■ **DIRECTIONS FOR THIS TASK**
In the entries that follow, the line with "Screen dimensions: 724x1568" opens the range and the line with "This screenshot has height=555, width=1268." closes it; repeat that range exactly, both lines included.

Recorded data
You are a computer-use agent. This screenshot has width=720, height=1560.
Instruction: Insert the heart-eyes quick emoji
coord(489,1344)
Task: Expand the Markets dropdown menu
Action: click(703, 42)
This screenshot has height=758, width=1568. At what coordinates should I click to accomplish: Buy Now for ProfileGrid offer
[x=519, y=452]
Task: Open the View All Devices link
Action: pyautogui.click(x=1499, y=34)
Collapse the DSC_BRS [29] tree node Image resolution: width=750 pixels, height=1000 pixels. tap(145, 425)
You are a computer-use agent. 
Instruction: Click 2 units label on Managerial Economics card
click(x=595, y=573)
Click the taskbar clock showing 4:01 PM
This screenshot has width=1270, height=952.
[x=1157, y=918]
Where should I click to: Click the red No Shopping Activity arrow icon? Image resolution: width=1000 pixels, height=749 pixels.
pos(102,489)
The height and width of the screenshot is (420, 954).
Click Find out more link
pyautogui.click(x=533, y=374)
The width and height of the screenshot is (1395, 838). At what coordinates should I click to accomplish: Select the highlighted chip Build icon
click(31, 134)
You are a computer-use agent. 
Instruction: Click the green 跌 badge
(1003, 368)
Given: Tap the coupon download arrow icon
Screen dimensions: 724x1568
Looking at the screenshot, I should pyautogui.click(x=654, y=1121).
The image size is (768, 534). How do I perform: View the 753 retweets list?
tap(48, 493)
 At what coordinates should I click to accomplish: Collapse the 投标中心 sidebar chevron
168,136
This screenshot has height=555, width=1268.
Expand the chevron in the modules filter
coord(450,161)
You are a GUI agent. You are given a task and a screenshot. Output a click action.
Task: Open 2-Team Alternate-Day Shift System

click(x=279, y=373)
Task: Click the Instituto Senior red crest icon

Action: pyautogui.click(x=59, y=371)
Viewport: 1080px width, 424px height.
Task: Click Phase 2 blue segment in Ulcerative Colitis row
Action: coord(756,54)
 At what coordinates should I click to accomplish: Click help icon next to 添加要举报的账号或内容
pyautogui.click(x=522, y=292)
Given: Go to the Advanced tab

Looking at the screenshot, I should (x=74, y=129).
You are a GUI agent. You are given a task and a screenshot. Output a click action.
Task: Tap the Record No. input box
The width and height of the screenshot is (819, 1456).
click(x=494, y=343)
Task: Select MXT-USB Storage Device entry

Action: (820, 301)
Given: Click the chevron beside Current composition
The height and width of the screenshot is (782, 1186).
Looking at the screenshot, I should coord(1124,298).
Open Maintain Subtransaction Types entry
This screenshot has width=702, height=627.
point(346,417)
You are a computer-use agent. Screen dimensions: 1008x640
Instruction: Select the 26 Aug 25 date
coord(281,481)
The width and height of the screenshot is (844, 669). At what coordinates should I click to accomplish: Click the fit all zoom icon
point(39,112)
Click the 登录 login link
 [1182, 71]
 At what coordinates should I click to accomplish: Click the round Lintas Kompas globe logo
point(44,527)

■ **ANSWER TO THE EXERCISE**
Screen dimensions: 724x1568
Looking at the screenshot, I should pyautogui.click(x=654, y=1121).
The image size is (768, 534). How do I perform: View the 753 retweets list?
tap(48, 493)
 At what coordinates should I click to accomplish: Collapse the 投标中心 sidebar chevron
168,136
This screenshot has height=555, width=1268.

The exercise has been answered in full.